• Provided information:

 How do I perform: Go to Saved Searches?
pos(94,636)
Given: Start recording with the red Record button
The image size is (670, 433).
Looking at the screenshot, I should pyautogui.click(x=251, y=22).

• Work to be completed: Please reproduce the entries above word for word.

• Answer to this problem:
 How do I perform: Go to Saved Searches?
pos(94,636)
Given: Start recording with the red Record button
The image size is (670, 433).
Looking at the screenshot, I should pyautogui.click(x=251, y=22).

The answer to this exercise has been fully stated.